Also, something that’s a surprisingly major factor: Adults need 8 hours of sleep every night. Teenagers need 10. Those two hours make one hell of a difference.
Like, my high school routine was waking up at 5 AM to catch the bus at 6 - I lived in a small town with no high school, so my bus route picked us up then had to spend awhile collecting all the farm kids before bringing us to school, so I’d get there at about 8. School would be done at about 3:15, and I’d be back on the bus for 3:30, to get home at about 5:30 PM. Let’s take an hour or so to eat dinner, shower, and just generally take care of any chores that need doing (laundry, cleaning litterboxes, ect), and then I could start on homework at 6:30. Three hours of that brings us to 9:30 PM, but uh oh! We’ve got a problem here! Let’s say I finish my homework exactly at 9:30 go straight to bed, and fall asleep immediately. That means I wake up at 5 AM the next day with only six and a half hours of sleep. Three and a half less than what I need.

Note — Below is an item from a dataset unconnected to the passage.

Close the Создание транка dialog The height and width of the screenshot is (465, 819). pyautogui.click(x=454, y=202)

But that’s not too bad, that’s survivable, right? And I’d always fall aslepe on the bus, so let’s be generous and call the naps an extra hour and a half of sleep, pushing us up to eight hours. Except I’ve got ADHD, and one of the effects of that is extreme difficulty falling asleep - unless I’m passing out from exhaustion, it takes me at least an hour to fall asleep, dropping us back down to 7 hours. And nowhere in here is there room for personal time! I’m not a social animal; I need time alone with my own head, or I start to really lose my shit. Let’s call it at least three hours of that every day, which was the bare fucking minimum needed to convince myself that suicide was probably a bad idea, and jesus fucking christ we’re down to four hours of sleep, and a solid hour of that is just a fucking nap on the bus.

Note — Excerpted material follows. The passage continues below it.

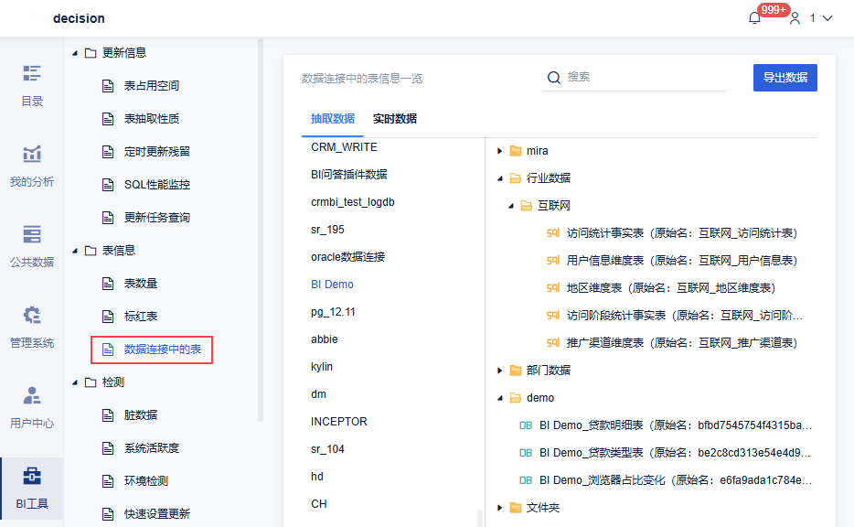Go to 我的分析 in sidebar
The width and height of the screenshot is (854, 527).
point(32,166)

That was my schedule. Every. Single. Day. Four hours of sleep, if I was lucky and my insomnia didn’t act up, and I had nothing else going on. On a really good day I might get five or six hours. That’s difficult for an adult. For a teenager, it’s torture. But it’s okay! Yeah, I had a massive sleep deficit, but that’s what weekends are for! Fourteen hours of sleep may be a bit extreme, but dear fucking lord did I ever need it. But oh wait, everyone knows teenagers are super lazy and that definitely included me. Just look at how I’d sleep past noon if left to my own devices! Thank god I had my loving and understanding parents to forcibly drag me out of bed at a reasonable hour in the morning on weekends to ‘save’ my sleep schedule. After all, I had a really hard time getting up in the mornings, and I’d sleep through my alarms sometimes, so that obviously meant I needed to sleep less on my days off, to make sure I didn’t get too used to it. Oh, and remember, not only did I have to go through all my classes with like 4 hours of sleep, I also had to do it with an untreated learning disability and no accommodations. And I was going hungry more often than not on top of it all, because the mountain of stress and exhaustion I was under meant that I rarely had the energy or executive function to make myself breakfast, and packing a lunch for myself hasn’t been possible since junior high. I’m pretty sure four hours of sleep and one meal a day is all a growing teenager needs to function; I mean I didn’t fucking die, so I was probably fine. I only dissociated hard enough to accidentally wander out into traffic a few times, it wasn’t so bad.
…and that is why I burned out so hard i pretty much dropped out of high school, finally finished the last few courses I needed to graduate in night school when by the time was 19, and now at 21 I’m still struggling to explain to my parents that I’ll start attending university once the idea of returning to school doesn’t make me genuinely want to fucking die. Which will probably be never.